It has been a brutal time for my family. I've been wanting to blog about it for some time, but haven't had the strength. All of my energy has been taken by trying to hold others up, and keep myself afloat as well. The blows have been swift and devastating. While we are not out of the woods yet, hopefully we've found a clearing we can shelter in before forging onward.
Death has been an ever present shadow for about six weeks now. One nephew's best friend commited suicide, and my nephew was the one to find him. I can't imagine how aweful that must have been for him. Next my daughter's boyfriend's uncle passed suddenly. He'd been ill for sometime, fighting alcoholism and other problems, but one is never prepared for loss.
The next blow was the most devastating. My oldest nephew's son, two year old Mason, died. Mason had been born premature, with Cerebal Palsy, bleeding in his brain. He suffered from seizures, had physical and mental developmental challenges, but the biggest, best smile you've ever seen in your life. It has sent the entire family to their collective knees. I can't even begin to describe the torment my extended family has been through. For my immediate family, it has been hard enough. We all know Mason is in a much better place, that he is walking, and laughing, and doing cartwheels. But we hurt. The worst part for me was walking into his service, and seeing the quilt I made for him when he was born lovingly displayed on the altar underneath his cremains. I don't think about those quilts much after I make them. I didn't ever want to think about one being used in a child's funeral service. I'm not sure my heart will ever recover from that sight.

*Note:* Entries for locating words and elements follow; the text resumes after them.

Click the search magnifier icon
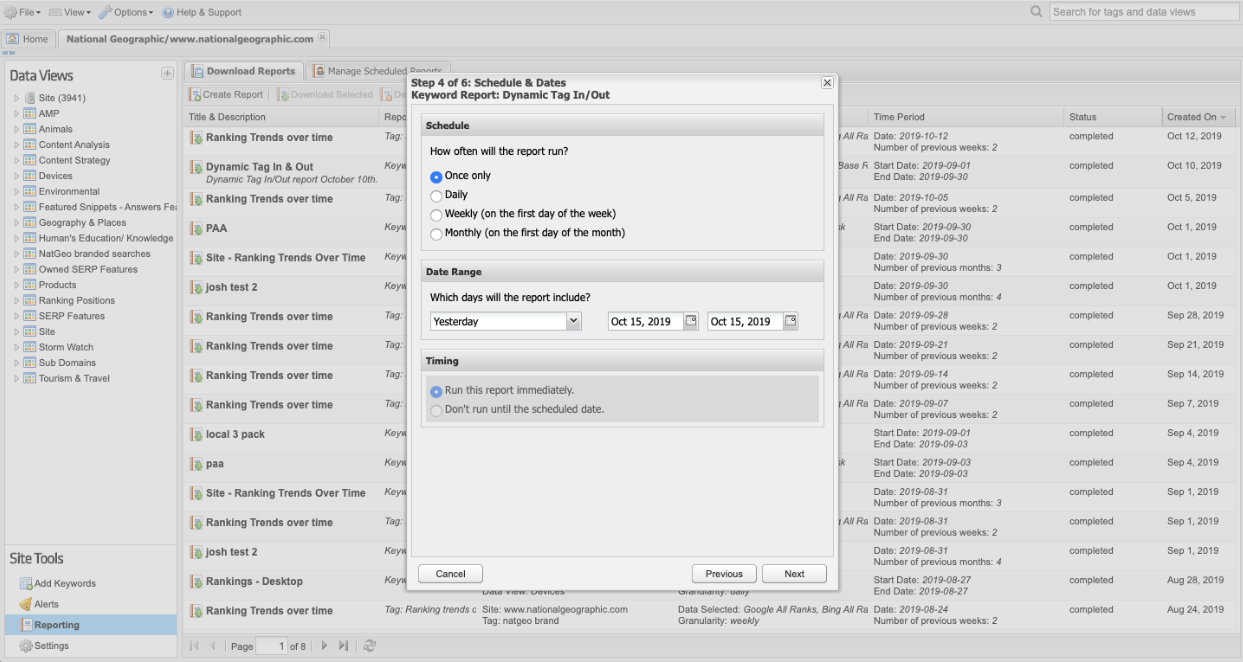 (1036, 12)
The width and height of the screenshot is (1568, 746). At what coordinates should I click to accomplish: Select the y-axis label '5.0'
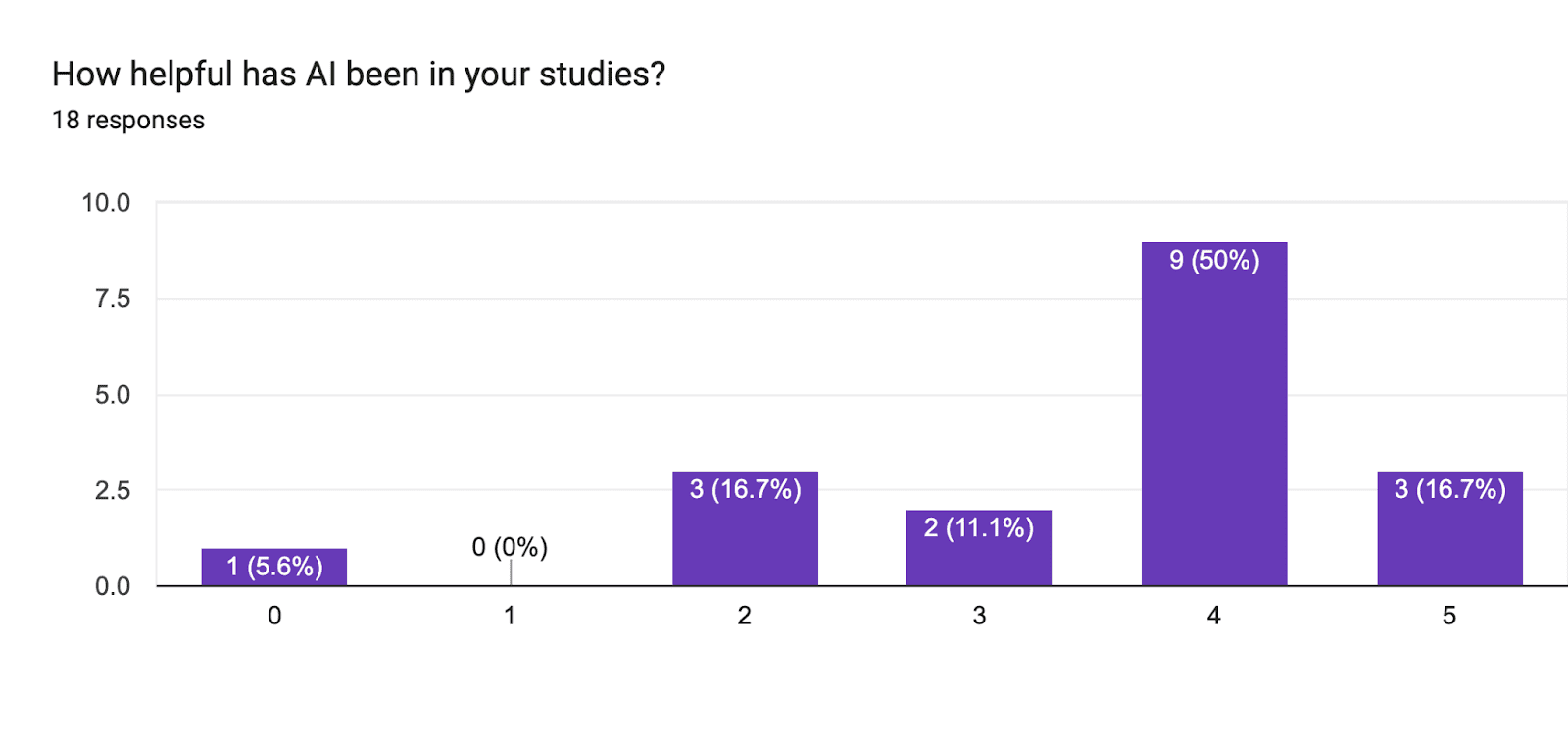(x=113, y=395)
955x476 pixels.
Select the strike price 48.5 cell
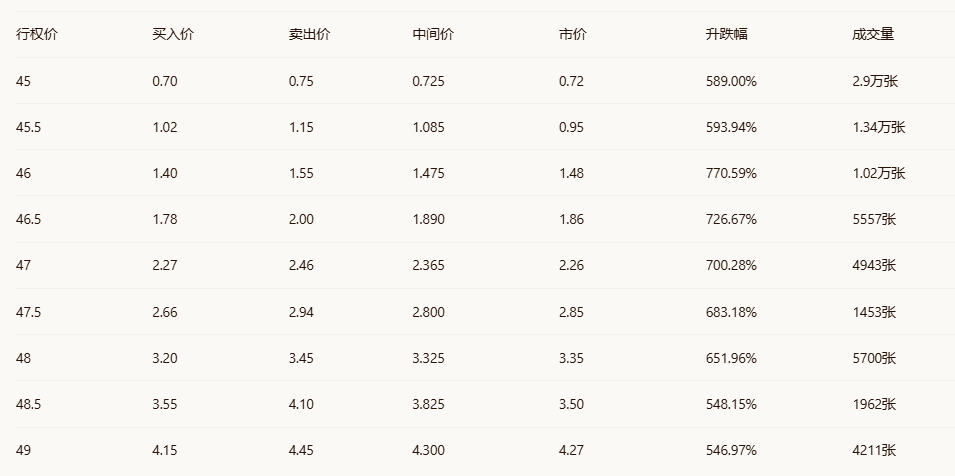click(x=28, y=404)
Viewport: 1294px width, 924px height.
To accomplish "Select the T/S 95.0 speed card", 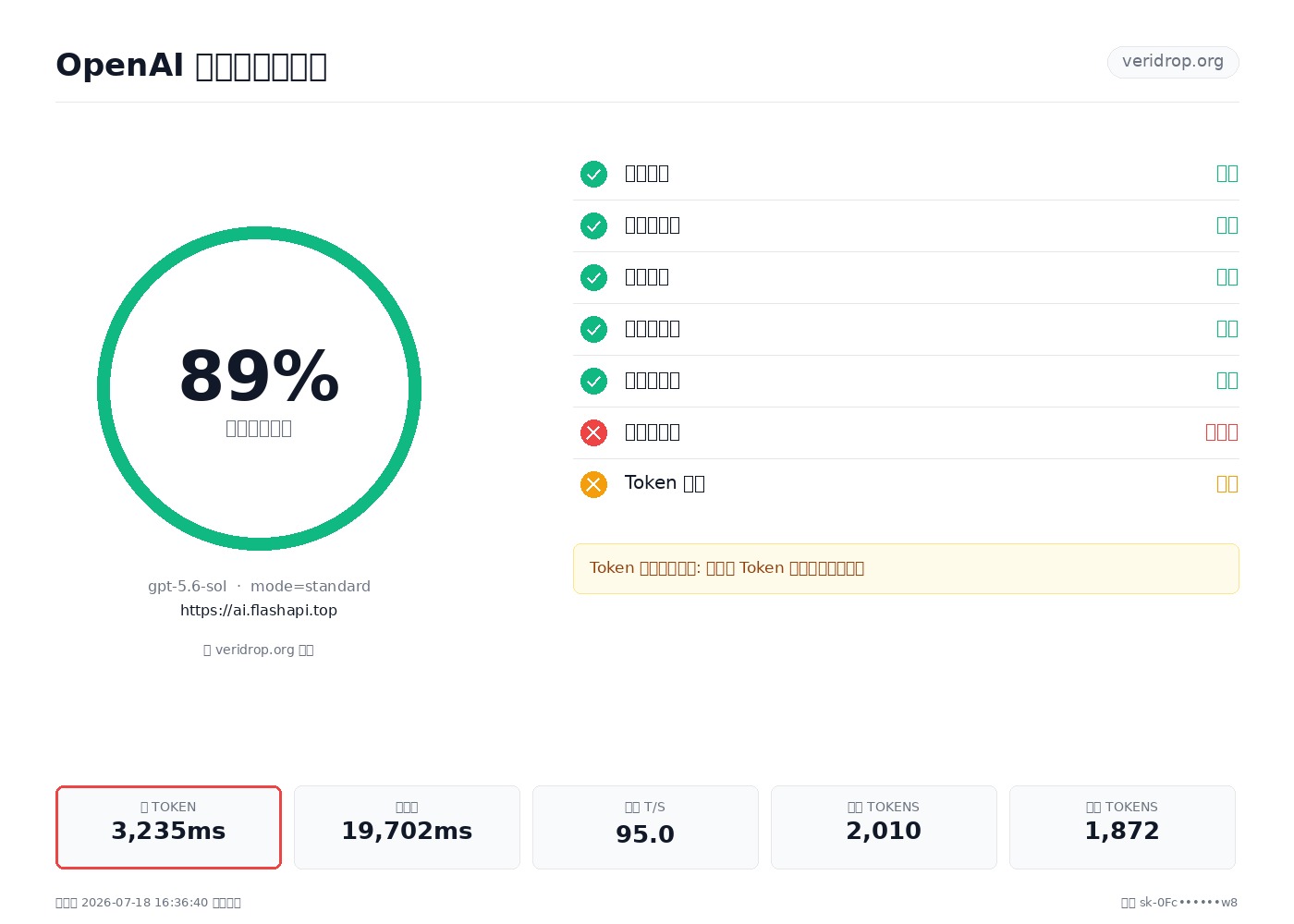I will 645,827.

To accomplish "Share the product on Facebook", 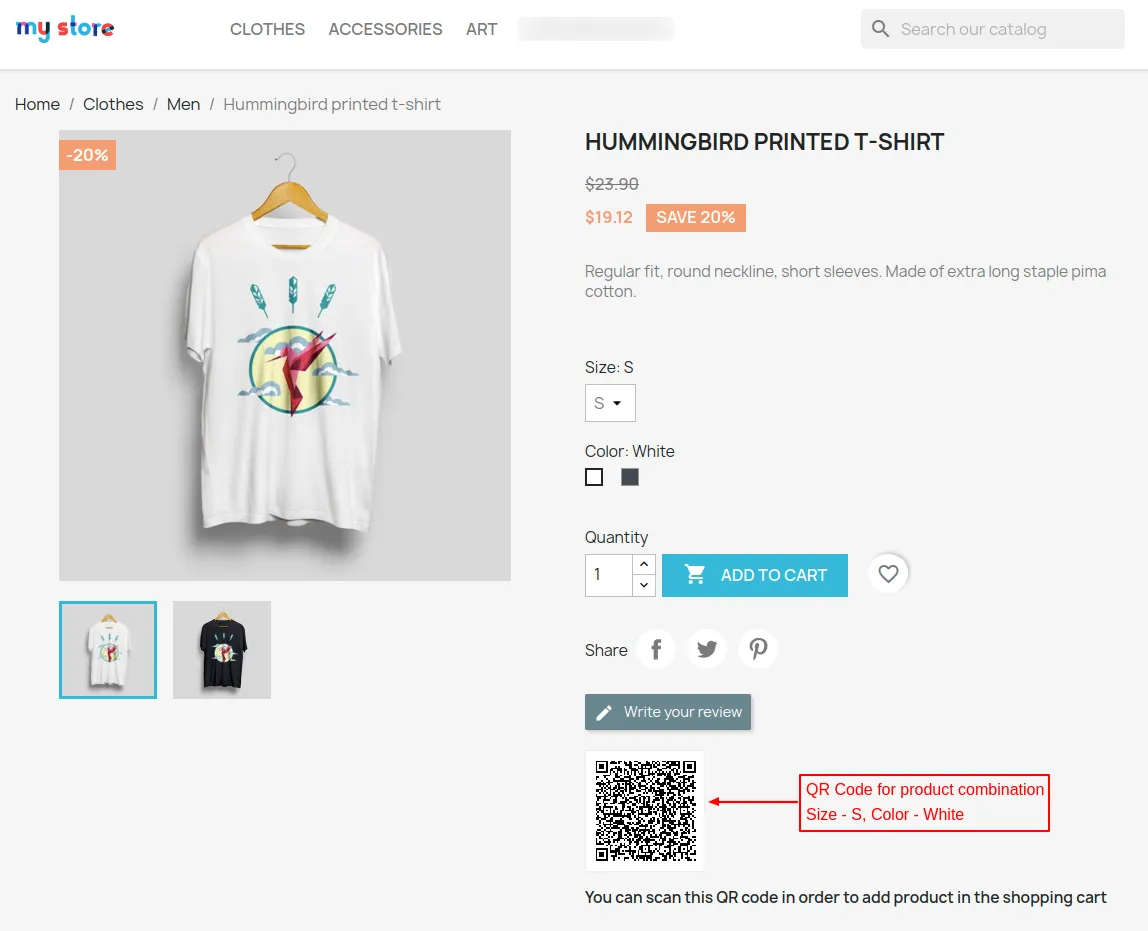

And then, three weeks to the day later, my maternal grandmother and the paternal grandmother of my sister-in-law, Mason's grandmother, both passed the same day. And I could not go back to Kansas for my grandmother's service. I did get to speak to her one last time, to tell her how much I loved her, and how much I appreciated everything she's done for me. But I couldn't be there with the rest of my family, going through pictures, telling stories, laughing and crying together. I couldn't be there to see my grandmother in the hospital, covered in the quilt I made for her several years ago. It hurts. I don't have the words for how badly it hurts.
I want to go into my room and quilt. I need to finish a baby quilt for Mason's little cousin, who is almost three months old now. My Aunt Linda has asked for a quilt, that I will gladly make for her. But all I can see when I walk into that room is Mason's quilt on the altar, and my grandmother's quilt covering a hospital bed. And all I can do is sit at my sewing machine and cry. That is the last thing I want to do. My grandmother is the reason I sew. She made my clothes when I was small, the best Halloween costumes. And I want to honor Mason's memory and courage in quilts for babies. But I just can't bring myself to sew.
I don't know how long it's going to take. But I hope soon I can sit at my beloved sewing machine and make lovely things for the people I love, and in honor of the people I love. I ache to create, but I ache more for one last moment with my grandmother, one last shot of Mason's amazing smile.